La noche emerge de los astros sumergidos.
Entonces viene el silencio, lento, con suavidad oscilante.
Se levantan pilares de sombra y seres pigmentados.
Las sirenas surgen del vientre infinito del abismo.
Cantan, rodeadas de burbujas, y sus cabellos ondean solitarios.
El rostro pálido de las bestias en sus conchas se asoma.
¡Oh belleza! Como menean sus caderas al compas de las olas.
Surge la música en el aceitoso éter.
Pesado el techo abisal de las vírgenes en la plenitud de seres.
¡La gloria! ¡La vida! Se alzan majestuosas las criaturas del sol.

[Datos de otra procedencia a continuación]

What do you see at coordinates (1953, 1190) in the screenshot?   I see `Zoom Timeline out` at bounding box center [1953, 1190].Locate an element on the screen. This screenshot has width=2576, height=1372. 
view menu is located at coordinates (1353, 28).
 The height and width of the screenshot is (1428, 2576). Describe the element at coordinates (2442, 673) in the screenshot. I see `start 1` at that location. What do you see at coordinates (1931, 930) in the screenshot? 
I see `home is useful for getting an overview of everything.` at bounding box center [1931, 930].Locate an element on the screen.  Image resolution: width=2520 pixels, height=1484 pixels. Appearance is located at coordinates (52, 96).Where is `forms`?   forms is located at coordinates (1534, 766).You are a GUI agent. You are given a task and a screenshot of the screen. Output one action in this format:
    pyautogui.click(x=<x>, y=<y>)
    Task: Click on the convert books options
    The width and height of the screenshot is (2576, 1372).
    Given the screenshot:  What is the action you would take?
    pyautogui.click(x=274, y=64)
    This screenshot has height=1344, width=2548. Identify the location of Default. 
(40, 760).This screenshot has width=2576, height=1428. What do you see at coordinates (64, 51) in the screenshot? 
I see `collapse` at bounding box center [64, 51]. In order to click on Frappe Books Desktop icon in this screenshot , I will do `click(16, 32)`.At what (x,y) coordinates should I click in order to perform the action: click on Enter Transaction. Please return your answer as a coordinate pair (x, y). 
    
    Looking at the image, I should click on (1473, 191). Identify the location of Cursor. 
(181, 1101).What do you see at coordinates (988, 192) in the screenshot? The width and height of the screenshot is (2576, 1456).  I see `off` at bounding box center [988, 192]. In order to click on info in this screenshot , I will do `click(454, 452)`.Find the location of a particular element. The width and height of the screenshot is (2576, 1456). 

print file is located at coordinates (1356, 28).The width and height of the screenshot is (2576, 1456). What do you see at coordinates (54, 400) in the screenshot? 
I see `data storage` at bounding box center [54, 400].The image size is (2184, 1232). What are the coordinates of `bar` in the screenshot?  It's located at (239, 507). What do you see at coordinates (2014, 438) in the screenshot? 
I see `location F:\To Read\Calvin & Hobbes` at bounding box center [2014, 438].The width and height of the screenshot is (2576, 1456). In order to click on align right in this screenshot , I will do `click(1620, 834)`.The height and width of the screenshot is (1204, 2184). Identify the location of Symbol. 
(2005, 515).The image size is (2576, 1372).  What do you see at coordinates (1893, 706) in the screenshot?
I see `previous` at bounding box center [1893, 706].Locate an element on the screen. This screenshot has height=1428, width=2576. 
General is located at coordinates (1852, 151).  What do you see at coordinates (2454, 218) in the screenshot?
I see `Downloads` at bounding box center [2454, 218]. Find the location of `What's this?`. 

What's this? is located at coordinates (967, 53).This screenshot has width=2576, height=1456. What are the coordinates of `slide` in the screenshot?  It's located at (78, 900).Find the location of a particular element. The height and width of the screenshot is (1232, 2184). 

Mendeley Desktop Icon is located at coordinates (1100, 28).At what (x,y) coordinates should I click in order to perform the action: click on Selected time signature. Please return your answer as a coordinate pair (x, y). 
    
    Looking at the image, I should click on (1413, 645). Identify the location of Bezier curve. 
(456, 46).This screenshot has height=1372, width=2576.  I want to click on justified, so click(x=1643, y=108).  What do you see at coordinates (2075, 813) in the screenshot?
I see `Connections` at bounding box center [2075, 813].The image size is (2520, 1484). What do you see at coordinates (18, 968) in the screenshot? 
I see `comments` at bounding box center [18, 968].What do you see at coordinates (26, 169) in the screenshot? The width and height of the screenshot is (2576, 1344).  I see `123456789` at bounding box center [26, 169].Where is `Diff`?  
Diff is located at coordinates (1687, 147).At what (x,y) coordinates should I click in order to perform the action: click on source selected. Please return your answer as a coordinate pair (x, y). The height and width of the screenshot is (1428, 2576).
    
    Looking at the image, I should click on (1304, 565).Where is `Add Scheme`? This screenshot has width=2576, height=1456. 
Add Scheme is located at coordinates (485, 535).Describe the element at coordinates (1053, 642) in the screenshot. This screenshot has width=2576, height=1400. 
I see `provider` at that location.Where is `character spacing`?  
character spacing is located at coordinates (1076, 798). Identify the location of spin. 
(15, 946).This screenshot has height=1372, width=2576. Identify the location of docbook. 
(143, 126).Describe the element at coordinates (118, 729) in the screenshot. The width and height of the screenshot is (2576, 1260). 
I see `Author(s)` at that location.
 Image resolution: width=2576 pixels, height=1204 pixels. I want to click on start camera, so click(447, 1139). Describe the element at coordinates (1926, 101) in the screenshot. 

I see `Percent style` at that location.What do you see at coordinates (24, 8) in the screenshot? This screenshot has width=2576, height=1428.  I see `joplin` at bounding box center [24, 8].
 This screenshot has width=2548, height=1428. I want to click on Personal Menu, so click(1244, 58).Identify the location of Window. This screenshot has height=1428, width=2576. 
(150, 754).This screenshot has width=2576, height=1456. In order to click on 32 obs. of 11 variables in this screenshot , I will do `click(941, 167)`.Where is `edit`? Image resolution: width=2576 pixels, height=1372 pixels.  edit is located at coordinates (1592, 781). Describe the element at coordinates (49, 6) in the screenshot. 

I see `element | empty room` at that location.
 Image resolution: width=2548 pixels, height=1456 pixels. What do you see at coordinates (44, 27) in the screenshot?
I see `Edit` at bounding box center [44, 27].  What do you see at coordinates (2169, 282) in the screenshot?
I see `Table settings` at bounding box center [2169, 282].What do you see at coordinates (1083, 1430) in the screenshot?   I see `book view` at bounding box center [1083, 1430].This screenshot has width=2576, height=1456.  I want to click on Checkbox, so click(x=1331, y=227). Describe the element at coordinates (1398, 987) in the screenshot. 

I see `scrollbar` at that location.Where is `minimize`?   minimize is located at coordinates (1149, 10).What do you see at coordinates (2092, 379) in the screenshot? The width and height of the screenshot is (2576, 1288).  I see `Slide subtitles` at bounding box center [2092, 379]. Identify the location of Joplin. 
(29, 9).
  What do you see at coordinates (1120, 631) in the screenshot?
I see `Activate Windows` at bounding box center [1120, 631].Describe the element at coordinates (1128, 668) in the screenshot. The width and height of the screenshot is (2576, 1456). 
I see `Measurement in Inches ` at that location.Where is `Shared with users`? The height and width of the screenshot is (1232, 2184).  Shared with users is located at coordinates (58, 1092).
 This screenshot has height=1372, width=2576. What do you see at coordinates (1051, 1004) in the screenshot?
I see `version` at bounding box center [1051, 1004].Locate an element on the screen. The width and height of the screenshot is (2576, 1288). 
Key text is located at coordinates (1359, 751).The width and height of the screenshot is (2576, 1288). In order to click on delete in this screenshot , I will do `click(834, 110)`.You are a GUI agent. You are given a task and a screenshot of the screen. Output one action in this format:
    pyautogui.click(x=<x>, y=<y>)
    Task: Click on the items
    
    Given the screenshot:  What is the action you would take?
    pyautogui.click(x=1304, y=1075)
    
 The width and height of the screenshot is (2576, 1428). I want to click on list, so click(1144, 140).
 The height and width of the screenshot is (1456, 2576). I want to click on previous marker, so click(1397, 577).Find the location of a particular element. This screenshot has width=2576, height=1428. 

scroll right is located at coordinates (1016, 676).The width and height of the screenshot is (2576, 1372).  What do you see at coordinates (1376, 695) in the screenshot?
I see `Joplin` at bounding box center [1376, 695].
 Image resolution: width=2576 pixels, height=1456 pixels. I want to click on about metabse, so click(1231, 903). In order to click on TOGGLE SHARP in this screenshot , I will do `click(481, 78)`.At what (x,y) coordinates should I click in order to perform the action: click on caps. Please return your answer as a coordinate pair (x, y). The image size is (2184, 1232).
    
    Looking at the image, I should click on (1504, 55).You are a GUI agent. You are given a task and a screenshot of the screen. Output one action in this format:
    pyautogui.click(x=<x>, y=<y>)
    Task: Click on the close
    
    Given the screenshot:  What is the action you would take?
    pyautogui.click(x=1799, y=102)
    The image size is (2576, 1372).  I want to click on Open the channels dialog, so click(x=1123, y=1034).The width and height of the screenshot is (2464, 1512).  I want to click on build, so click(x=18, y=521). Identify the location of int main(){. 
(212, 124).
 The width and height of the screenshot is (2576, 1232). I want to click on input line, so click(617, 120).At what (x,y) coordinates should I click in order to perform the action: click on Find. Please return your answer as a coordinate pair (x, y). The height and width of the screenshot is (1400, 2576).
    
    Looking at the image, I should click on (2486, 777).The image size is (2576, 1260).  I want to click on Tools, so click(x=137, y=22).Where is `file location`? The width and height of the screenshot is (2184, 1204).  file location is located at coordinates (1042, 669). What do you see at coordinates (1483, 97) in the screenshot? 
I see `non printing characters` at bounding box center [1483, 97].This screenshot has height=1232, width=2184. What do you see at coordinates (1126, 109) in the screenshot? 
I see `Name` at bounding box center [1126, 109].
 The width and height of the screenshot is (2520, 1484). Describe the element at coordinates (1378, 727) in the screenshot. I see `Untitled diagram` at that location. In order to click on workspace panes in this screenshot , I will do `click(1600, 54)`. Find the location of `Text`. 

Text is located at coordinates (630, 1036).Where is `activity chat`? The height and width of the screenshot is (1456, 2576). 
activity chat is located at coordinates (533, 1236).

Amanece la bruma rozagante y los blanquísimos brazos
acarician el aire perfumado y sosegado del amor.











IX

Suben las velas, baja la espuma sobre estribor.
Juguetean, se rozan, surge el rocío templado en cubierta.
Inmensa la brisa infla los pechos agradecidos.
Miles de pinceladas verdosas chocan contra las piedras.
Bailan las aguas, bailan y juegan con nuestras naves.
Bailan al son del ritmo contagioso.
Alzan las sales sus puentes mágicos.
Apresuran la vigilia y las palmeras que se acercan.
Dedos que acarician la costa suculenta
y sorben la arena como azúcar y piedras preciosas.
Abrazan a los niños desvelados.
Hemos tenido este sueño de pura y fecunda dulzura.
Baladas delicadas y sublimes del viento.